Here in the Ginkgo foundry, we love biology and we can't get enough of it. We've seen how scale can make biology easier to engineer. So we've invested heavily in assets and capabilities for generating biological big data. We think large datasets, often combined with AI models, are the right way to take on the hardest problems in biotech.
Let's take a look at how this works for a particular hard problem: stability for an RNA therapeutic. You've got an RNA molecule that needs to deliver a therapeutic payload. You're thinking about safety and efficacy, that therapeutic index, and manufacturing.
RNA stability hits all of these things, so it's probably somewhere on your list of priorities in between "very important" and "existential." The good news is that an RNA molecule offers plenty of opportunities to optimize for stability independently of the payload. So we have the design room to get it right.
Let's take a look at the sequence of a typical mRNA. You've got a coding sequence for your therapeutic payload. You've got a 5' region upstream that controls things like expression strength and tissue specificity. And you've got a 3' region downstream that tends to have a lot of influence on the stability and degradation rate.
With the power of the Ginkgo foundry, we can design and build many RNA sequences in parallel, letting us explore sequence space efficiently and in an unbiased way. So, for this dataset, we built about 200,000 different sequence variants and transformed them into a cell line to measure how long they last.
That data became the input for an AI model, which generated the sequences you see here. Down here is a benchmark sequence that is used commonly for RNA constructs. It degrades quickly, with a half life of only six hours. We see a lot of constructs with much better stability. The best designs have more than double the stable half-life.

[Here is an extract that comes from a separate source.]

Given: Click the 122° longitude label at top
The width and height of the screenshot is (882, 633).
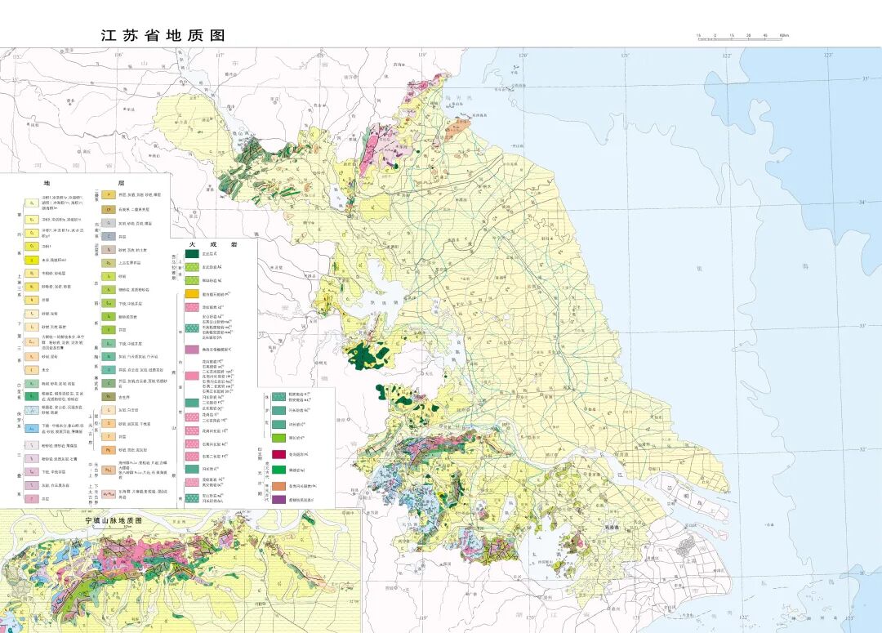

And this is, honestly, not too surprising. We know the 3' UTR sequence changes stability and we know that many of the standard options have not been optimized. So naturally, when you put this kind of scale into your data generation, you'll find that there's plenty of room for improvement.
Somewhere on a plot like this is the performance threshold for efficacy in your application. RNA molecules that degrade faster will deliver less of your therapeutic payload. That means you might need a higher dose, with the potential for more untargeted, systemic effects and toxicity.
Now you might ask, are we solving the real problem here? Are we optimizing for stability in cell lines when what really matters is stability in patients? In this case, the improved stability does translate into an animal model. The optimized RNAs were packaged into lipid nanoparticles and delivered into a mouse. The payload was the bioluminescent protein luciferase, which produces a light signal we can quantify over time.
Here's the mouse data. The optimized RNA remained functional longer, with 30-100x more activity depending on the time point, including significantly more function at 7 days. One week after injection, we still see luciferase activity in the Ginkgo Design mice, while the Benchmark mice are blank.
And this was true for 3 different sequence designs. The large data sets that we generated in cell lines were capturing at least some of the sequence features that are relevant for stability in a live mouse. It's not just about screening a library for a single good clone, it's about building a resource that is able to generate sequence designs consistently, adapted to the context of your therapeutic payload.
Now, if we can just cut back to the original pooled stability assay for a minute.
You might ask, what if you had worked with a smaller dataset? What if you had been satisfied with Design B, which is already a pretty impressive improvement, only to find that only Design A had the therapeutic index you needed for the clinic.
Now I don't mean to scare you here. Well OK I do a little bit. Because marketing. And of course there's no way for me to know the stability requirements for your application. Maybe B class designs are good enough for your patients.
But working at Ginkgo and seeing these gigantic datasets combined with AI has really changed the way that I look at the hardest problems in biotech. We are starting to get a sense for how far we can really push biological optimization with scale. Often, it’s much farther than we thought in the era of small batch engineering.